When Joan Jett went to England she met and hit it off with Idol, partially on account of their mutual love of Tommy James. I have the same kind of affectionate feeling for Idol as I have for Jett; they are like an older sibling who kind of winks at you and says ‘yeah that’s how its done.’ Jett ended up hiring drummer Thommy Price to play in her backup band The Blackhearts, further linking the two performers.
Rebel Yell got our attention because Billy Idol acted like a bona fide rock star, a wisecracking badass. Along with Duran Duran he was a pioneering video artist, and his videos definitely added to his overall image. Beginning with his reworking of “Dancing By Myself,” the swan song of Generation X, a single subsumed by the group’s demise, through “White Wedding,” “Eyes Without A Face,” and beyond, Idol worked punky gothic imagery like an expert, appealing readily to men and women. There was always hot female flesh on display, and there was Idol himself, as well as Stevens.
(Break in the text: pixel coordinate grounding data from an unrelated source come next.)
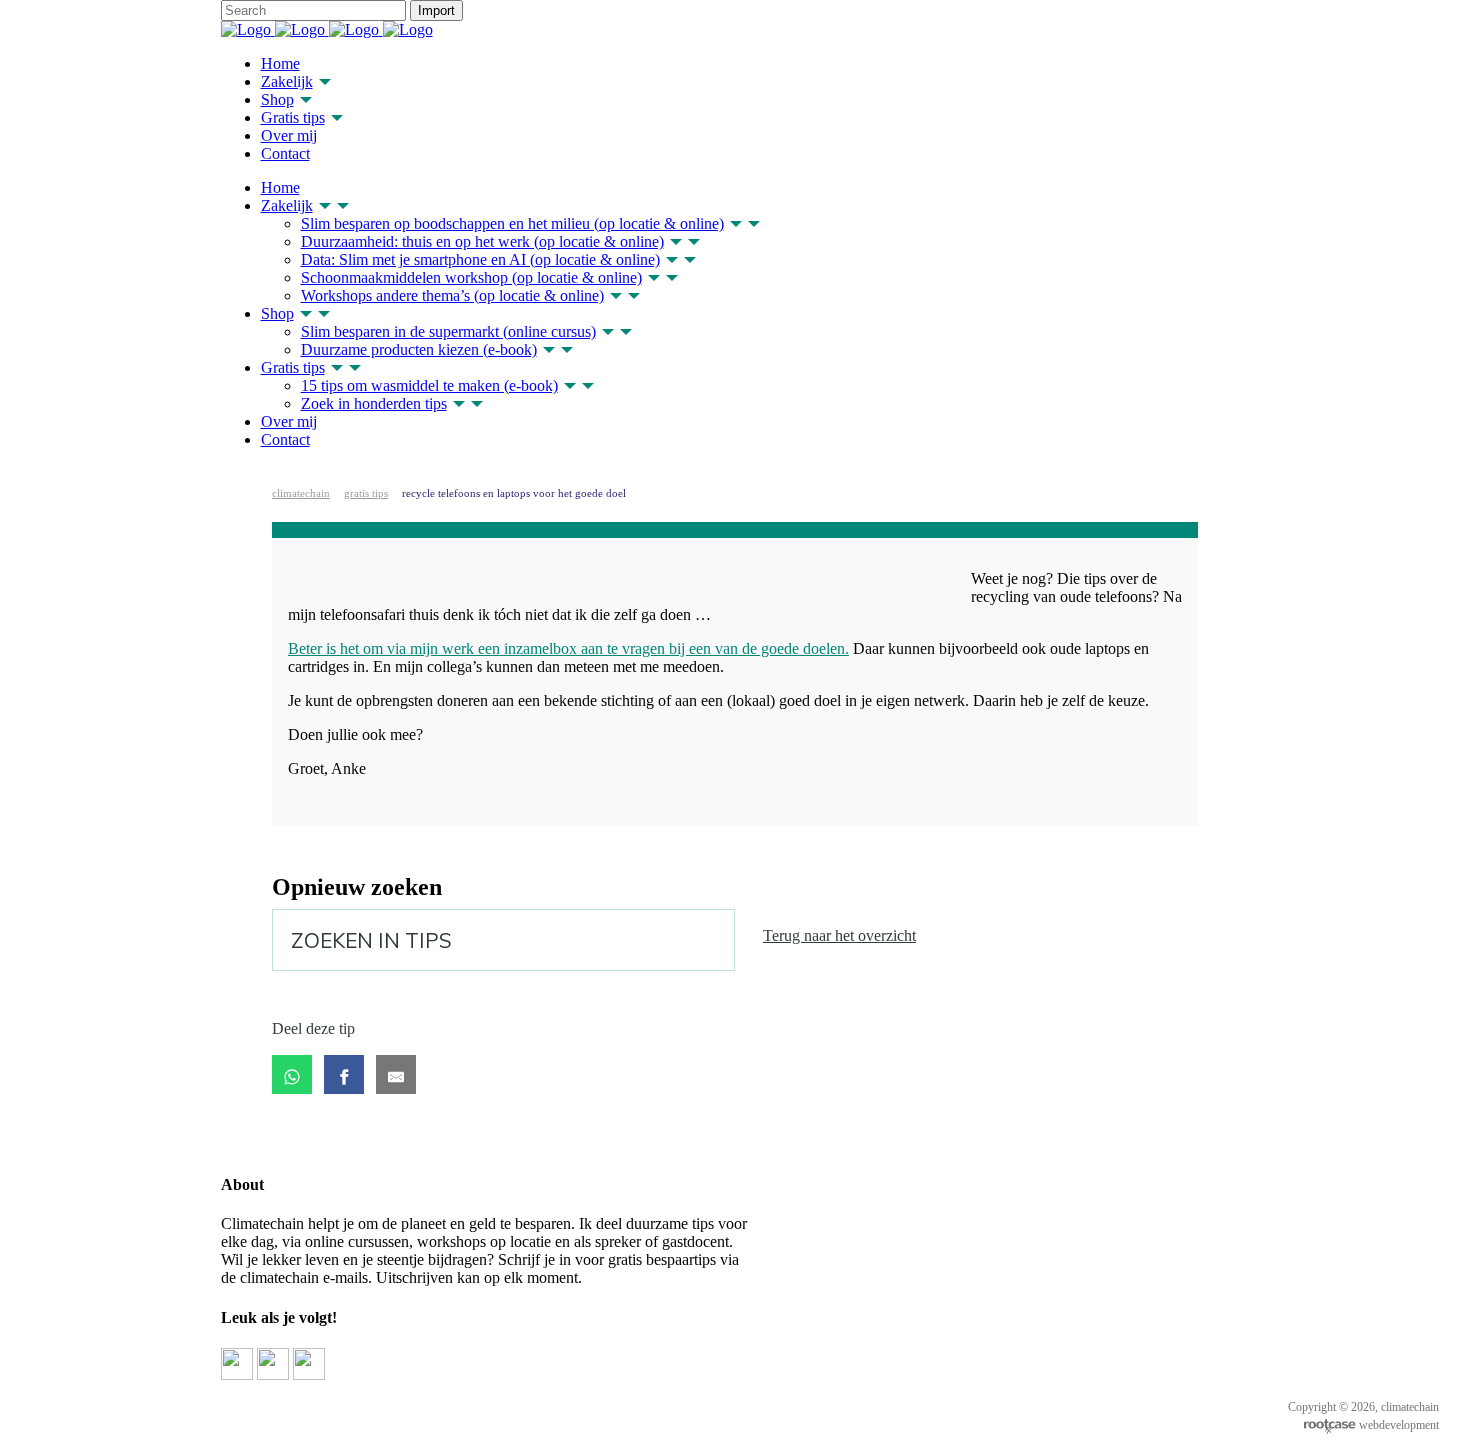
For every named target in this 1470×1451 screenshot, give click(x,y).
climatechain (301, 493)
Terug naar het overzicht (839, 935)
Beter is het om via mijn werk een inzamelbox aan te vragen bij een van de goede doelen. (568, 648)
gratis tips (366, 493)
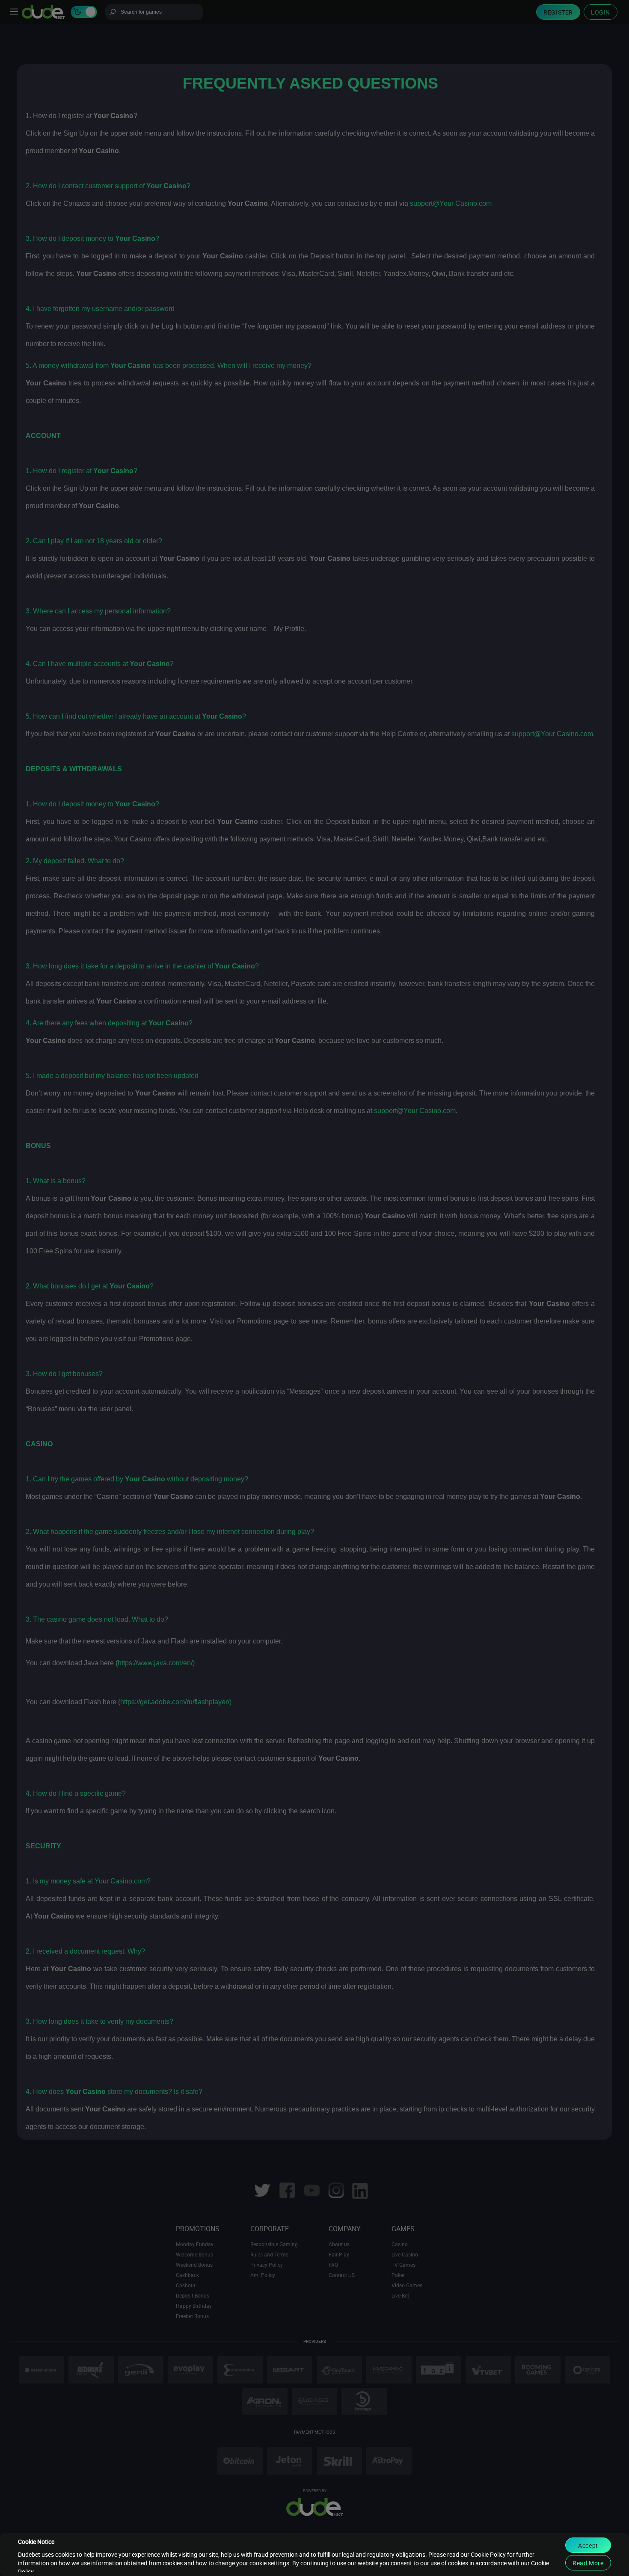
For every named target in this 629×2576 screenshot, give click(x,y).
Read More (588, 2563)
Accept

“Dancing With Myself” was directed by horror auteur Tobe Hooper, “Rebel Yell” by Jeff Stein, a veteran TV director, and Idol used David Mallet for “White Wedding” and “Eyes Without a Face.” Mallet had previously worked with Queen on videos for “Radio Ga Ga” and “Under Pressure,” and his work provided Idol with the most detail rich visual content. By comparison, Howie Deutch’s “Flesh for Fantasy” is somewhat flat, relying on slutty costumes and shadowy lighting to convey the Idol mystique.
Billy Idol was right on that line between the old rock paradigm that punk railed against and the new arena rock, eighties widescreen edition, that punk also railed against. It’s not easy to make a record that incorporates technology and a change from guitar oriented rock to synth oriented rock while still satisfying the tenets of one’s covenant with fans. For a brief period in the eighties Idol flew high by achieving exactly that and that’s one reason I still enjoy listening to his records.